Running Length: 106 minutes
Cast: Amy Adams, Christoph Waltz, Krysten Ritter, Danny Houston, Terence Stamp
Directed by: Tim Burton
Written by: Scott Alexander, Larry Karaszewski
Cinematography: Bruno Delbonnel
Distributed by: The Weinstein Company
Vapid, lifeless and very mediocre.
Big Eyes is quite possibly the weirdest movie that Tim Burton has ever made. Not weird in the sense of kooky or off-the-wall bizarre, but weird in the sense of being so straight and ordinary that it literally could have been directed by any bog-standard director working today. In the same fashion that the work of J.J. Abrams is lazily reduced to knee-jerk jokes about lens flare, any reference to Burton is automatically followed with quips about Johnny Depp overacting in funny wigs and casting Helena Bonham Carter in everything. Obviously this has stuck in Burton’s craw, and the monumentally-average Big Eyes could be read as a massive “you want straight? I’ll show you straight,” two-fingered salute to his critics. There is no evidence of the auteur’s singular vision here whatsoever. It’s been completely de-Burtoned and as a result, it’s vapid, lifeless and very mediocre.

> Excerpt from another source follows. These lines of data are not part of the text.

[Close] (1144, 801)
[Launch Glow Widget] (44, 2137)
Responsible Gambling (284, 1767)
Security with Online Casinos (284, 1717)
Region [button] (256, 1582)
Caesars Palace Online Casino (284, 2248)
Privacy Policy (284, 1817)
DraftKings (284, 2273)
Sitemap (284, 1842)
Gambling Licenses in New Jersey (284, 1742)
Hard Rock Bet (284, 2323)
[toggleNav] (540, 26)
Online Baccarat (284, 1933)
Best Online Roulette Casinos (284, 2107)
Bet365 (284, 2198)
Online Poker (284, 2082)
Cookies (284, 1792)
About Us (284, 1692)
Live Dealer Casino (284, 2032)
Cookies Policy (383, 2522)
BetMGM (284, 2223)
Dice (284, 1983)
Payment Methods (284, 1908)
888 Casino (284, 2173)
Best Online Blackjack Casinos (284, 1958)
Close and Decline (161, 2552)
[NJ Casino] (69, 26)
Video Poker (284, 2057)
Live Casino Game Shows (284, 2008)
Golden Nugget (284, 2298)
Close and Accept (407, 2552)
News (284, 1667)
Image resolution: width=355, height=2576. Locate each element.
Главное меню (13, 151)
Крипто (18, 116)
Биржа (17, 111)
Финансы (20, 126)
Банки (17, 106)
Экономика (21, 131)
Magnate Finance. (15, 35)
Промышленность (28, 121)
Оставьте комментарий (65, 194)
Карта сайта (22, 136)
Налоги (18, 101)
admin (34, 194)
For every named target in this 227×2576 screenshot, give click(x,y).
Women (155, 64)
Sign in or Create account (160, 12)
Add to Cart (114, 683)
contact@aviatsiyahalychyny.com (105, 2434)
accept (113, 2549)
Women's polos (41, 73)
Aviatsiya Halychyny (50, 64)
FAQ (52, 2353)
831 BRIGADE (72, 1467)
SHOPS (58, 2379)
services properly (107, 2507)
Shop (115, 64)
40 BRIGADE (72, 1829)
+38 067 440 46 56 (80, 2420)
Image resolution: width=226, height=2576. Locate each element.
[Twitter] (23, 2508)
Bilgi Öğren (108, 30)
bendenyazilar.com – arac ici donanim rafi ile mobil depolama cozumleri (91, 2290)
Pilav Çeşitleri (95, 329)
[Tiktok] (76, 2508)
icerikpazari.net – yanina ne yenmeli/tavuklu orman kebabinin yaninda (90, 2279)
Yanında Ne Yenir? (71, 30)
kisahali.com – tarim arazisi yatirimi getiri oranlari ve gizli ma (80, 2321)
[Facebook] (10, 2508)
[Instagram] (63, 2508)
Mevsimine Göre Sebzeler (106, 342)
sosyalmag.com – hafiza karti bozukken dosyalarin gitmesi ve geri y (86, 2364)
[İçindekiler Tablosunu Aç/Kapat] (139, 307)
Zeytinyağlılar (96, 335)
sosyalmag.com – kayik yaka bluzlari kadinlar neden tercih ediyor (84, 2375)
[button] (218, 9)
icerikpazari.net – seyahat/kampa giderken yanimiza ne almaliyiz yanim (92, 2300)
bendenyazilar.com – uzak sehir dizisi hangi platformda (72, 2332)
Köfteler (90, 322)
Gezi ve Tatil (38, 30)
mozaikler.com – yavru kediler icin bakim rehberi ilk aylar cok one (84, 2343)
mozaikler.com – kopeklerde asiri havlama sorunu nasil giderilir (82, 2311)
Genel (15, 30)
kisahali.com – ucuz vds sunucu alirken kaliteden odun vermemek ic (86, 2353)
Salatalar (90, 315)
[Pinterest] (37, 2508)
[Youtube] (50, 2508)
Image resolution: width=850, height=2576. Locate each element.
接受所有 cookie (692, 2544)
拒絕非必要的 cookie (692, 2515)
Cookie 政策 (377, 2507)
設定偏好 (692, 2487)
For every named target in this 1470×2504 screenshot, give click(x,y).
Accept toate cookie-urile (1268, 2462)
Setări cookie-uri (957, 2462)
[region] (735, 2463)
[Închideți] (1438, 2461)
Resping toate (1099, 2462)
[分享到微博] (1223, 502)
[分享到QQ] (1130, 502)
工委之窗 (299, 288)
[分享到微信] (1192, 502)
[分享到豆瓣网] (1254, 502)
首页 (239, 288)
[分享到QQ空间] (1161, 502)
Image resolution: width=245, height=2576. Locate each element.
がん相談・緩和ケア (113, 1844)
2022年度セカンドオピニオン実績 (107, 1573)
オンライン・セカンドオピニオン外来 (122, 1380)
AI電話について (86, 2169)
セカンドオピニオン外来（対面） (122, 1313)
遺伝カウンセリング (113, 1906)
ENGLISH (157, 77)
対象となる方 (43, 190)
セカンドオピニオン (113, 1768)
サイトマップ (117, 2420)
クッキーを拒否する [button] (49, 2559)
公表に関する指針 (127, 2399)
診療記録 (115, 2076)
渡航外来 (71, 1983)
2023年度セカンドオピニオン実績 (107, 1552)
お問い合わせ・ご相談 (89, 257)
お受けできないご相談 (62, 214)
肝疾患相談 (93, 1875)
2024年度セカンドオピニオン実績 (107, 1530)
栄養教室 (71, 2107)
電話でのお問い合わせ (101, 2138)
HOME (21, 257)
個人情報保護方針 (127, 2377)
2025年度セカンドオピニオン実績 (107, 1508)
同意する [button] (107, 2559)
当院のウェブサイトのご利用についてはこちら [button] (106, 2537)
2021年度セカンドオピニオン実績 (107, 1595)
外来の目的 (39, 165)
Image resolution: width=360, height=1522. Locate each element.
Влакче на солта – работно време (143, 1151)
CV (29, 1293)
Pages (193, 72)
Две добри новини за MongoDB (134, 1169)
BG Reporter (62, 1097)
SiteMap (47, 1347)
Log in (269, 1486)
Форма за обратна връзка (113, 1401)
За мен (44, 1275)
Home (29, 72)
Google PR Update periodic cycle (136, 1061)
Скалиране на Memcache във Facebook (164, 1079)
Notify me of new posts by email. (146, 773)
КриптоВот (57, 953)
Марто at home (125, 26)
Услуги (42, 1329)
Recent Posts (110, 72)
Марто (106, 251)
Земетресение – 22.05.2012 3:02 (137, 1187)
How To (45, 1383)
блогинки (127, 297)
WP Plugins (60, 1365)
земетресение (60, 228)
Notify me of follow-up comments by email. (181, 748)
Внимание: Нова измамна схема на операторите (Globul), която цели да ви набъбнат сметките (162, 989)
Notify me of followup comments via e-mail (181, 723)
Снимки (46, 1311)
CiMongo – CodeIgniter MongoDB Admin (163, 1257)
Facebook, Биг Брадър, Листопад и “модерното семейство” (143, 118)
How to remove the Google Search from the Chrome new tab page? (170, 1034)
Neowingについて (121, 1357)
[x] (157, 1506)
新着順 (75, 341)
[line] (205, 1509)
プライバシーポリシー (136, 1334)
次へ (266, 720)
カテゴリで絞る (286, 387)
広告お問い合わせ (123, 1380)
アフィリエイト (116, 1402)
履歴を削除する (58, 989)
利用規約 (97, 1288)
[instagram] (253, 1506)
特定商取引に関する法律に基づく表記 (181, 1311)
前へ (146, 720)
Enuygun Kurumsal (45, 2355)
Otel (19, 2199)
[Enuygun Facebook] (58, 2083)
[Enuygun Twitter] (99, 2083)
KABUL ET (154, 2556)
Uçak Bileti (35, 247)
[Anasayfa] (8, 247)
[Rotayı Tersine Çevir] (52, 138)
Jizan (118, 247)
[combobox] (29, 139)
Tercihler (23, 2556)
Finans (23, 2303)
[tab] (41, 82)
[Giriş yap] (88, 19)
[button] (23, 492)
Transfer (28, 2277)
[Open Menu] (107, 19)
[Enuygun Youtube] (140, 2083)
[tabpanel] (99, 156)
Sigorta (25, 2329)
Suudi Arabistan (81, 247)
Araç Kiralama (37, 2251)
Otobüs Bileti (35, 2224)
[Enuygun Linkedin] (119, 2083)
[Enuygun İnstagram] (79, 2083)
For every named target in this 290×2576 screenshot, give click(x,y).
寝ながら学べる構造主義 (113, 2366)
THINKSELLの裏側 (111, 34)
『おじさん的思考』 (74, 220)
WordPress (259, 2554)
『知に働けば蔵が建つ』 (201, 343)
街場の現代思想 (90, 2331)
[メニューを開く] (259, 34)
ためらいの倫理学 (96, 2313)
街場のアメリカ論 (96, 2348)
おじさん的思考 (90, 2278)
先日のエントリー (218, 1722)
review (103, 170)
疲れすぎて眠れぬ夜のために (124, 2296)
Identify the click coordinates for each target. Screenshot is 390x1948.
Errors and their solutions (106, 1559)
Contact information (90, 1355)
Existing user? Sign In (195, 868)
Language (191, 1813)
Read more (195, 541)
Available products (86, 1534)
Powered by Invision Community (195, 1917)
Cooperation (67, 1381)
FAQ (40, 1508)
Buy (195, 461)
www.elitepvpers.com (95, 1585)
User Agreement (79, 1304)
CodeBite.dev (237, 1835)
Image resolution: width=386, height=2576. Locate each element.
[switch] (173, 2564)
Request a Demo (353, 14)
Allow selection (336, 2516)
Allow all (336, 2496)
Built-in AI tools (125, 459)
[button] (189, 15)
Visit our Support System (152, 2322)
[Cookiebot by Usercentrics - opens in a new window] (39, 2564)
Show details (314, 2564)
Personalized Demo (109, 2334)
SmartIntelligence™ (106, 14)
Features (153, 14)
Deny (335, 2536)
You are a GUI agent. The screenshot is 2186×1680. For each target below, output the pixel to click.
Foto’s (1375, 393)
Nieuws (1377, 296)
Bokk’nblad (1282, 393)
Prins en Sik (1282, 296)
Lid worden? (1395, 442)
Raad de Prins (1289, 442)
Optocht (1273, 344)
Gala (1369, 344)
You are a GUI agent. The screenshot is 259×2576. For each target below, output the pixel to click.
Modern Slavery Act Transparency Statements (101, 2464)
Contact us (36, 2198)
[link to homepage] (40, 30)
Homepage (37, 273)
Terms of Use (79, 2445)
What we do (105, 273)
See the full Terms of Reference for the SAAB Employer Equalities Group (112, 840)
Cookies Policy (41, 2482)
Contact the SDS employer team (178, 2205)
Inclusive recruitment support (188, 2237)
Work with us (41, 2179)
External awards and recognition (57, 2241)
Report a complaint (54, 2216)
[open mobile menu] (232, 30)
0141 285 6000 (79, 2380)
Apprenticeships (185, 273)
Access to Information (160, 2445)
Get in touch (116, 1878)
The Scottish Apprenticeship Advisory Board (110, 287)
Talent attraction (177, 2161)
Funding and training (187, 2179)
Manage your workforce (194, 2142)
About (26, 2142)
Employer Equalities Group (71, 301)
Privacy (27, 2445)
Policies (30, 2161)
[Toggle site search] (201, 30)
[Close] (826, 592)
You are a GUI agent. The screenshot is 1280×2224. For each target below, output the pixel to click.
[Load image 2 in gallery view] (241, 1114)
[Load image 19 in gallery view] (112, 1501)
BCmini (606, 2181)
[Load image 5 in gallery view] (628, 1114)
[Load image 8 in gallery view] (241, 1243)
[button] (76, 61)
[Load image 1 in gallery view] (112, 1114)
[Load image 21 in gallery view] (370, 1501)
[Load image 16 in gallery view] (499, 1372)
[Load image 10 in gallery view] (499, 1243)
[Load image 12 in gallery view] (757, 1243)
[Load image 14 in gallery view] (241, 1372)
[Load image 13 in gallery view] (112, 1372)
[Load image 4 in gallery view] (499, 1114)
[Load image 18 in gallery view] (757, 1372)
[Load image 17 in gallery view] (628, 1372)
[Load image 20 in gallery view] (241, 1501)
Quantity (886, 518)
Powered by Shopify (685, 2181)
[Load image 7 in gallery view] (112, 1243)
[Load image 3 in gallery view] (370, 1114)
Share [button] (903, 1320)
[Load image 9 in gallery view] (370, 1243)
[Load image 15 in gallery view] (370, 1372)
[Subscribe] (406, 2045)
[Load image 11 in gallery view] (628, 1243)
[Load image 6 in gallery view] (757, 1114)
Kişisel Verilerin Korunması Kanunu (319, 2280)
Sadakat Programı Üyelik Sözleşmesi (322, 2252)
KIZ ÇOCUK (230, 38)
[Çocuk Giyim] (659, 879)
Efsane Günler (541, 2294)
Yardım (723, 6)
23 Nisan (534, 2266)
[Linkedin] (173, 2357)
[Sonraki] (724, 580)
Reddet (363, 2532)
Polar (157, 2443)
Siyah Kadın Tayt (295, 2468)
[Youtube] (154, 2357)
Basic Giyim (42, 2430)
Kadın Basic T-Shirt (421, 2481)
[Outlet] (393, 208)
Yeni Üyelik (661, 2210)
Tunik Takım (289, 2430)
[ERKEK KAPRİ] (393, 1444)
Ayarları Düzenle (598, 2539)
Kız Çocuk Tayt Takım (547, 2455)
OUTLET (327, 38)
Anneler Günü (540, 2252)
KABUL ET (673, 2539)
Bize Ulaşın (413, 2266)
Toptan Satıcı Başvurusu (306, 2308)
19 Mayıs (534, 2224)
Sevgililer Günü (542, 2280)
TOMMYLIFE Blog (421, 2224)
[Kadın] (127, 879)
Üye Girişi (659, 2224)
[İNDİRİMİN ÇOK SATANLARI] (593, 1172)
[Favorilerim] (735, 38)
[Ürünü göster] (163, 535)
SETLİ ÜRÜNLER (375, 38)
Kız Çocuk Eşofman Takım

Big Eyes is the first movie not based on pre-existing source material that Burton has directed since Ed Wood in 1994. Set in the late 1950s, it is the story of Margaret (Amy Adams) and Walter Keane (Christoph Waltz). Margaret and Walter were both artists – she of portraiture and he of bullshit. Without any natural talent of his own, Walter uses his aptitude for self-promotion to pass himself off as the artist behind Margaret’s stylised “big eyes” paintings. Somewhat implausibly, she consents to this arrangement without much protest, before eventually deciding that she’s not cool with this at all actually. But not before her work has been mass-produced and her husband becomes a cultural phenomenon.
Of course, Walter soon begins to buy his own brand of bullshit and Margaret’s identity is slowly obscured by her husband’s shadow.
You could argue that Burton is a better art director than film director. At some point around 2001’s ludicrous Planet of the Apes remake, he seemed to lose his mojo and with it, the passion and emotion of his earlier work. In the years since, Burton has slowly turned into his own tribute act, churning out fluff like Alice in Wonderland or Charlie and the Chocolate Factory. Those films may look beautiful, but are pastiches of his past best. It’s a surface beauty that hides an emotional vacuum in place of the passion conspicuous in Edward Scissorhands or Ed Wood. But Big Eyes doesn’t even have that Burton aesthetic going for it. It is an unspectacular story with an average look.
This personality bypass extends to Danny Elfman’s forgettable, generic musical score, and the by-the-numbers script by Scott Alexander and Larry Karazewski makes it impossible to reconcile these as the same screenwriters who collaborated with Burton on the wonderfully eccentric Ed Wood. Christoph Waltz can usually be relied upon to walk into a supporting role and completely steal the thunder of all around him. However, he seems to have missed the memo about Big Eyes being a crushingly normal movie. His unrestrained, exaggerated performance is distractingly out of place, and forces Amy Adams to resort to melodrama. Big Eyes is not appalling, but it is dreadfully disappointing.